Before turning his attention to the Fallingwater style, the architect considered the ideas of Finnish farmhouses. Later he did not abandon the initial design, but improved it, designing the building of the traditional Scandinavian L-shaped layout. This was how aristocrats built their mansions, and it was certainly in line with the wealth of the Gullichsens family. Generally, these kinds of buildings have spacious yards. Here, the grounds have been set aside for a swimming pool and sauna, connected to the house by a covered passage.
Once designed, the version was agreed upon with the client, but, already during the construction phase of this house in the woods, Aalto repeatedly made changes to the design. This clearly demonstrates that the Aalto style itself, which combines old and new –what is called a painterly collage, –can be varied and changeable.
Looking at it from a different angle allows us to see even more details, which are surprisingly suited to each other. The wooden paneling on the living room walls harmonizes with the dark stone base of the house and the subtle trellis of the terrace that leads out of the bedroom. Behind the semi-circular wall on the second floor, paneled with dark textured planks, hides Studio Maire. The volume of the rear façade is impressive.
The rear facade of a mansion looks simpler than the main facade. Here are dominated by flat white surfaces, complemented by panoramic windows in the dining room and living room. And the dark wood studio, which we've already seen from a different angle, gives this part of the house an original and stylish look.
Inside, the metaphor of the forest is even more evocative, especially with the columns and non-structural supports, which resemble not only trees but also bushes. They attract guests' attention and functionally divide the house. Therefore, the interior looks more like a certain interweaving of surfaces and lines, in contrast to the usual strict structures often found in modern design.

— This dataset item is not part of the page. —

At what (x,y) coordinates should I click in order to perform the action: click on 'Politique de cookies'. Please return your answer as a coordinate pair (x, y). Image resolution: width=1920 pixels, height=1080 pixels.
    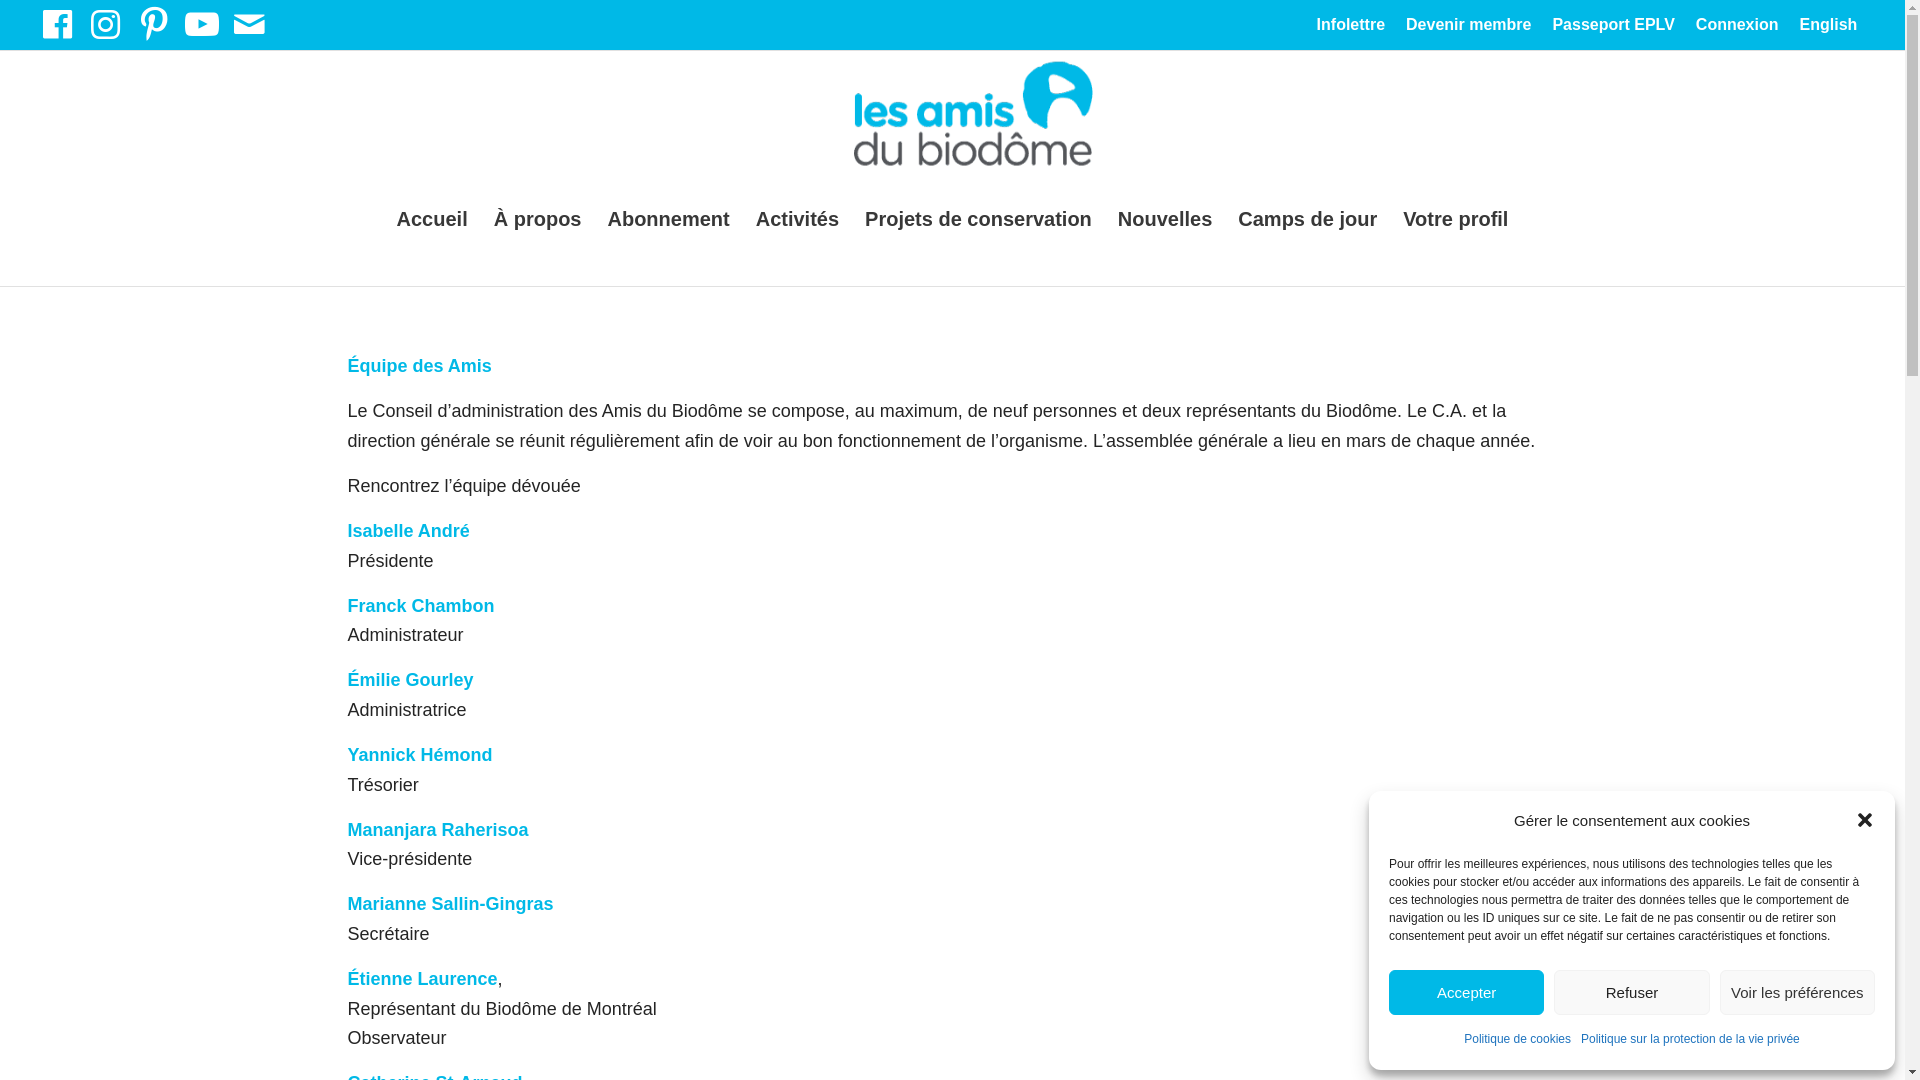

This is one of the signature features of Aalto's signature projects. This is the result of metaphorical intertwining of the old and new, as well as other unpretentious manipulations with architectural elements.
Let's take a look at the room shown in the picture again. The entrance is on the right, the staircase is on the left and next to it –the passage to the dining room. The house looks no less interesting from the inside than from the outside. The unusual elements – the woodwork, the curved white wall at the entrance, the varying heights of the ceilings – seem eclectic but together create a harmonious and coherent design. It is when the whole is – more than the sum of the parts.
A couple more mystery accessories – original handles and small glass "portholes" on the front door. And of course, one can't ignore the detail that the draughtsmen called "Aalto ears" – a delicate opening on the fireplace in the living room. Such details illustrate the influence of art on architecture and the author's special talent for combining different elements to create a coherent and harmonious design that looks modern without being standard and predictable.
Villa Mairea is home to the Alvar Aalto Museum and you, dear readers, can visit it by reserving a date and time in advance. Those interested in the architecture of the house are encouraged to visit the museum exhibit website for detailed information about the house, as well as many drawings and photos.